### LISTING
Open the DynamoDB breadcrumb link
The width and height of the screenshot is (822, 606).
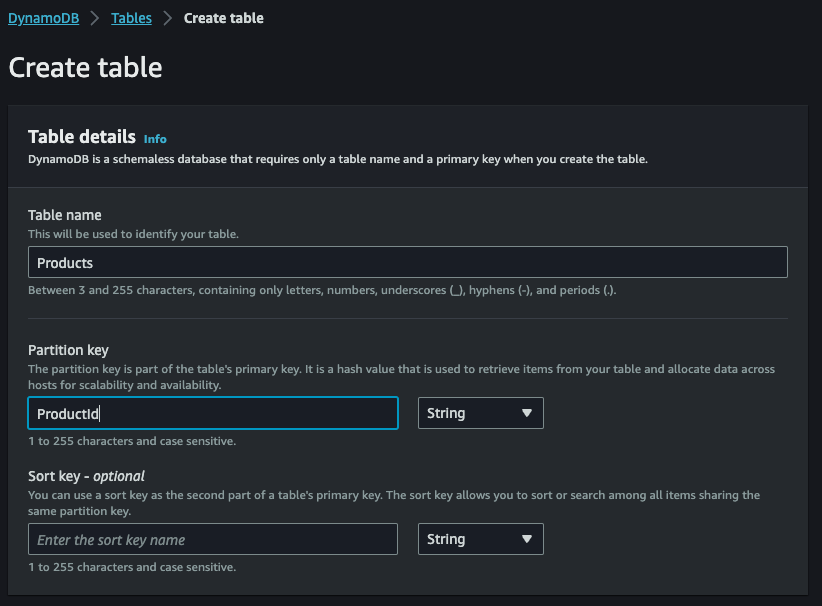44,18
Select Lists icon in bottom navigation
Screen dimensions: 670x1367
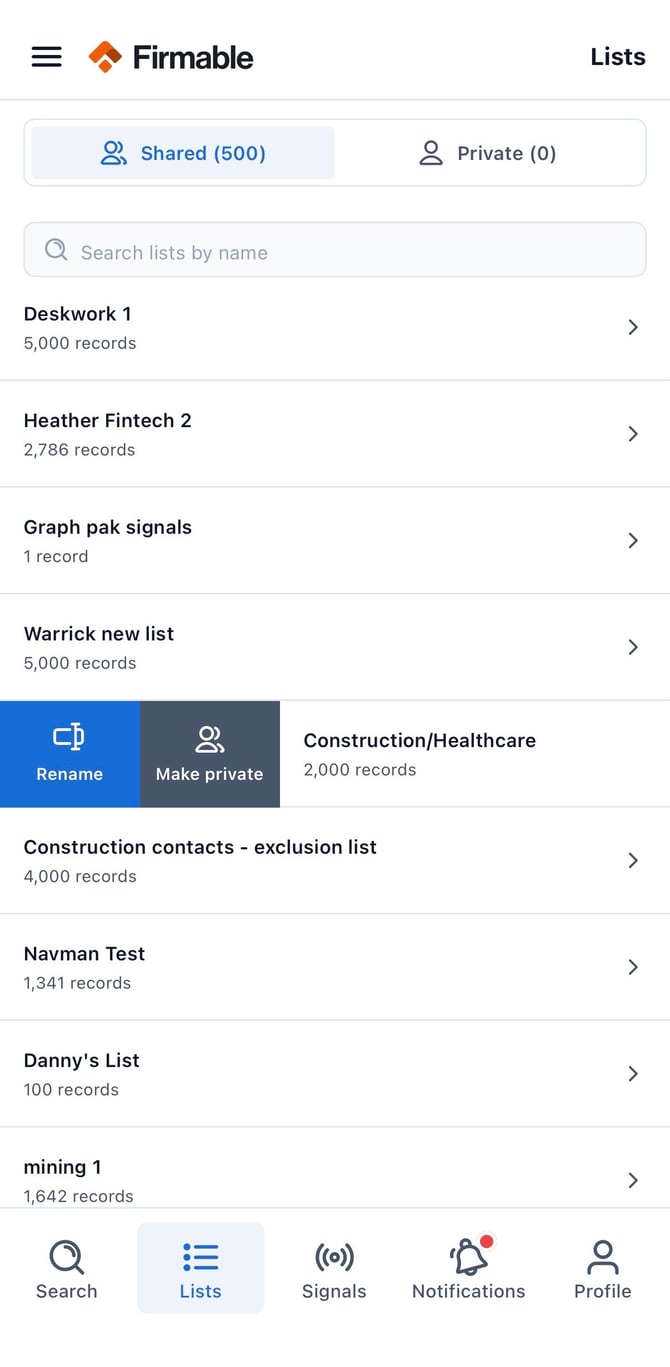coord(201,1257)
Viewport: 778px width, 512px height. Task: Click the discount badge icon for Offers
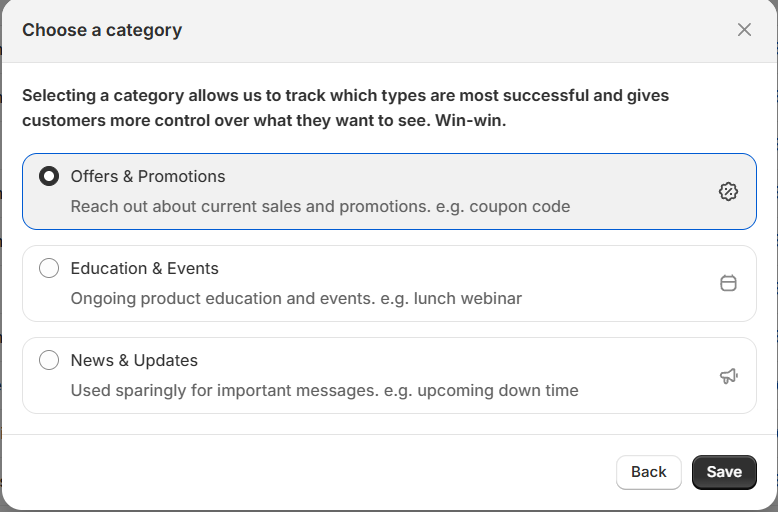pos(728,192)
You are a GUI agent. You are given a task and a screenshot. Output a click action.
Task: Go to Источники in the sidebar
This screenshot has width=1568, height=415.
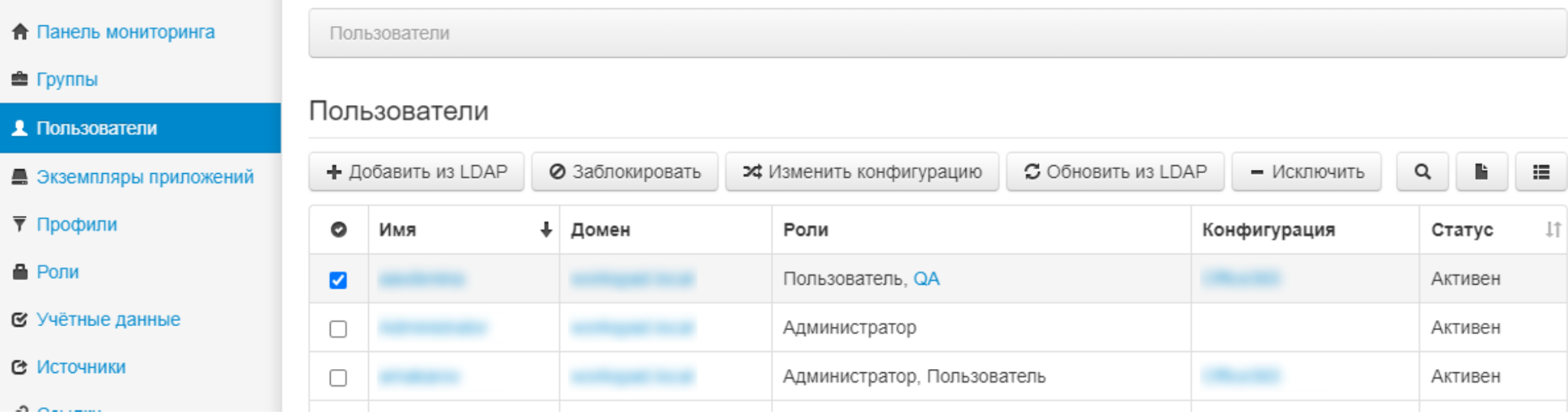point(80,368)
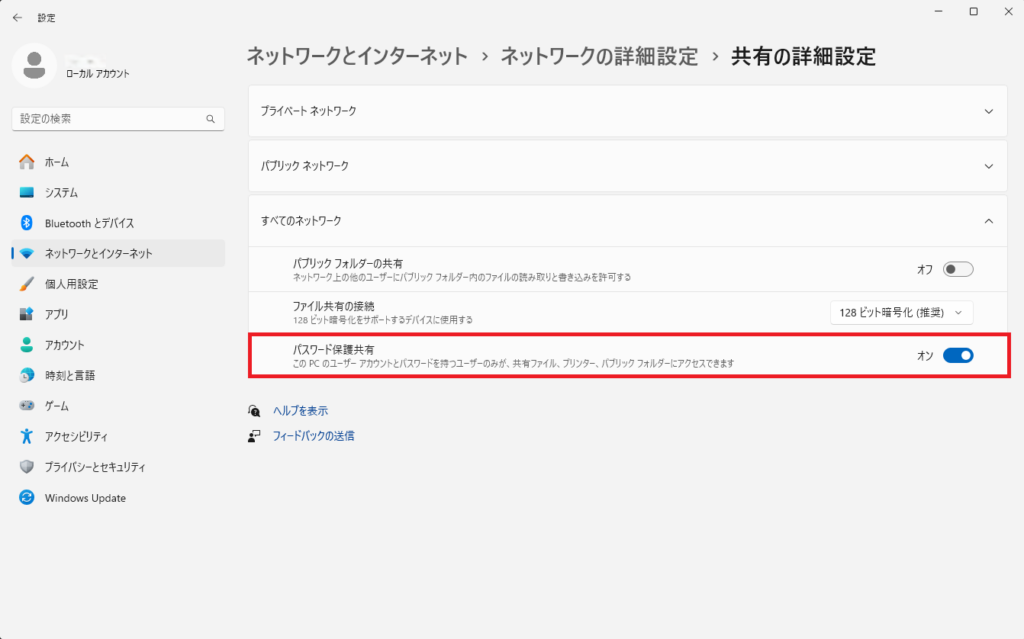Turn off the パスワード保護共有 toggle
The width and height of the screenshot is (1024, 639).
click(957, 355)
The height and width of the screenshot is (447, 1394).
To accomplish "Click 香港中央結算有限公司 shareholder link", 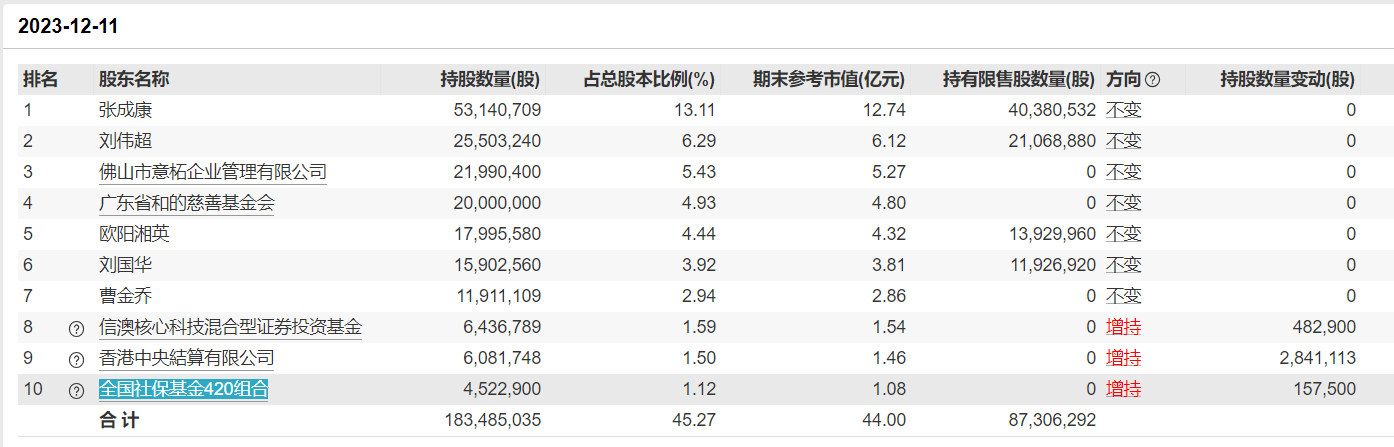I will 186,358.
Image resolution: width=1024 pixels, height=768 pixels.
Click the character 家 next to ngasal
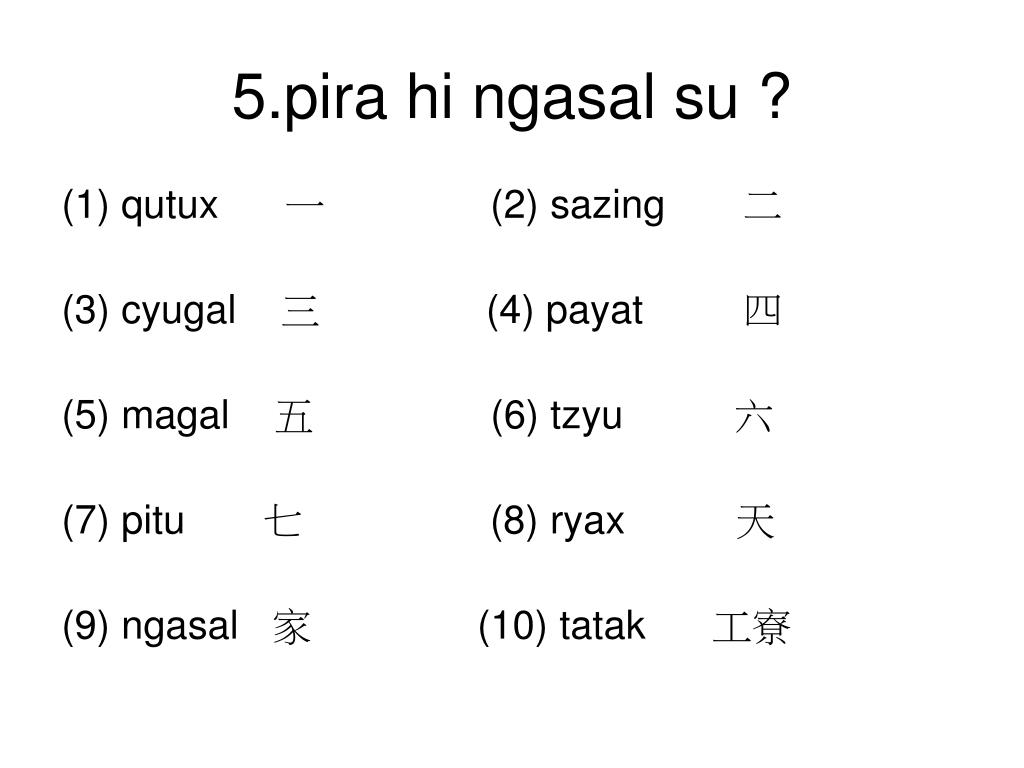[291, 627]
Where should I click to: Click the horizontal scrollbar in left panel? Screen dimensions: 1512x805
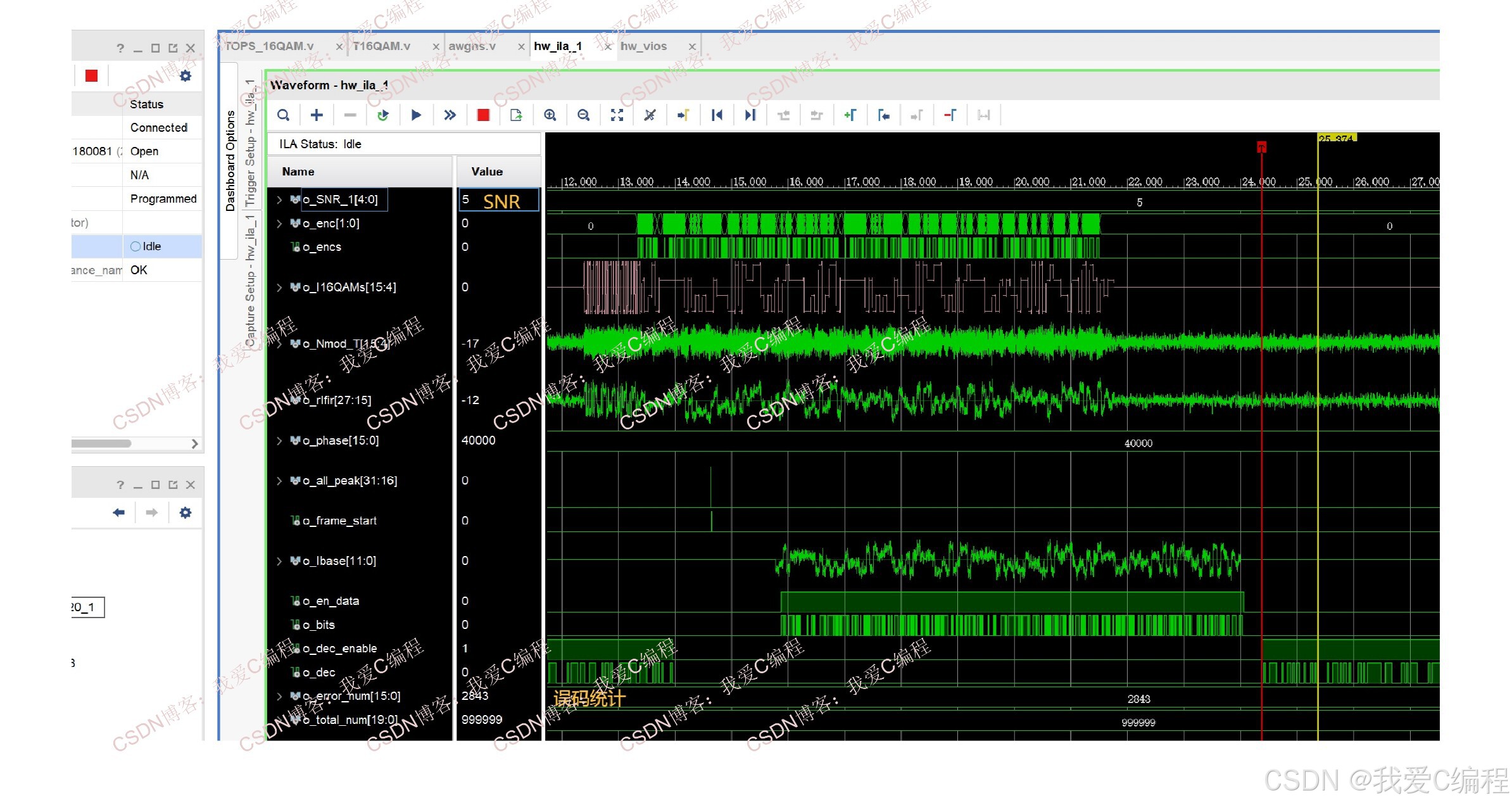(101, 444)
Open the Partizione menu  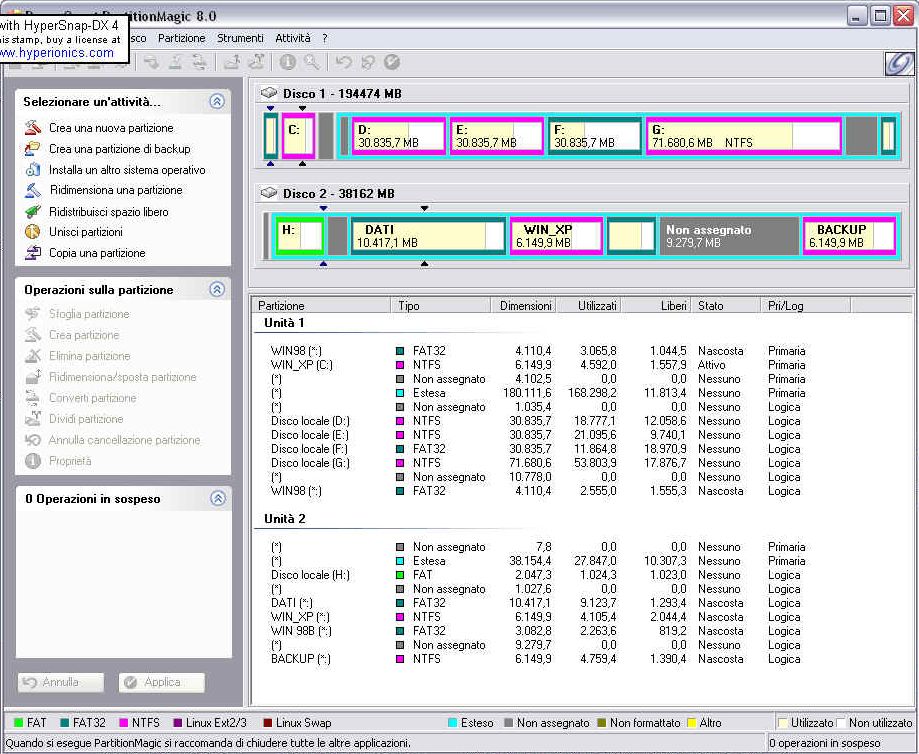(181, 38)
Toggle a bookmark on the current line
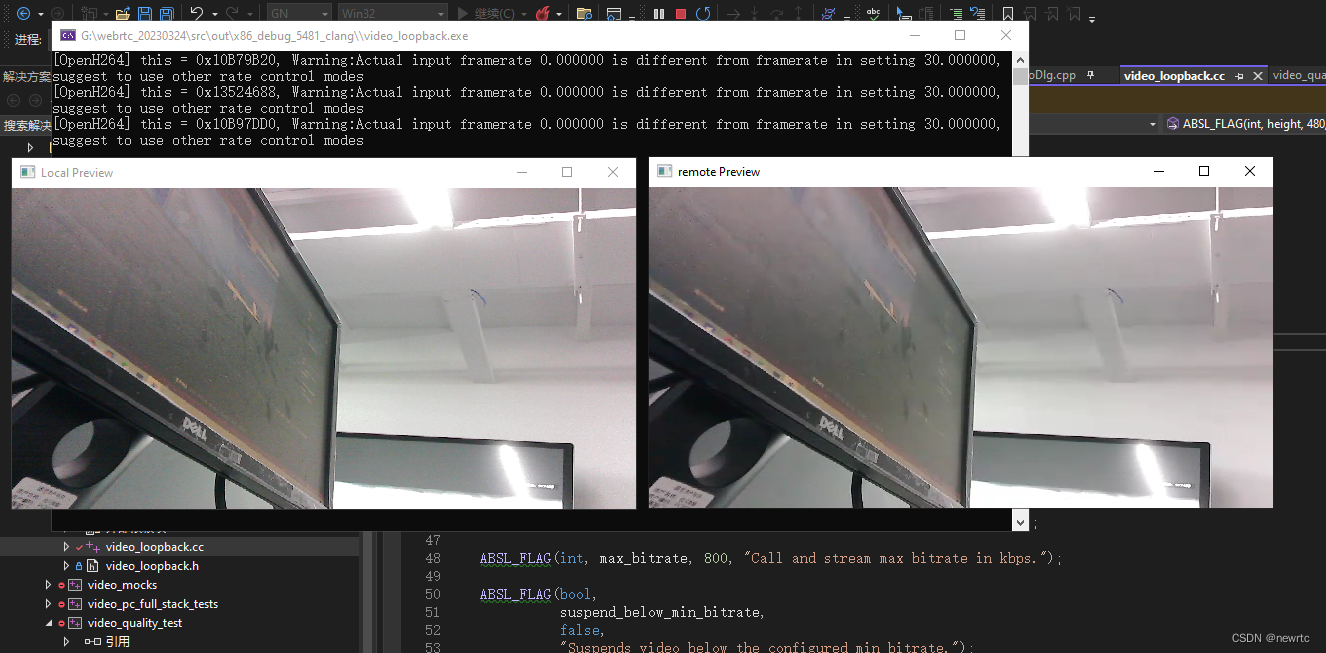 (1007, 12)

### INSTRUCTIONS TO FOLLOW
Reproduce the part of the listing that opens with its first line and closes with the line containing "click(957, 355)", substituting "side panel" for "sidebar" and leaving everything else unchanged. Omit the pictures from your answer.

### THE OUTPUT
Open the DynamoDB breadcrumb link
The width and height of the screenshot is (822, 606).
44,18
Select Lists icon in bottom navigation
Screen dimensions: 670x1367
coord(201,1257)
Viewport: 778px width, 512px height. Task: Click the discount badge icon for Offers
pos(728,192)
You are a GUI agent. You are given a task and a screenshot. Output a click action.
Task: Go to Источники in the side panel
This screenshot has width=1568, height=415.
point(80,368)
Turn off the パスワード保護共有 toggle
The width and height of the screenshot is (1024, 639).
click(957, 355)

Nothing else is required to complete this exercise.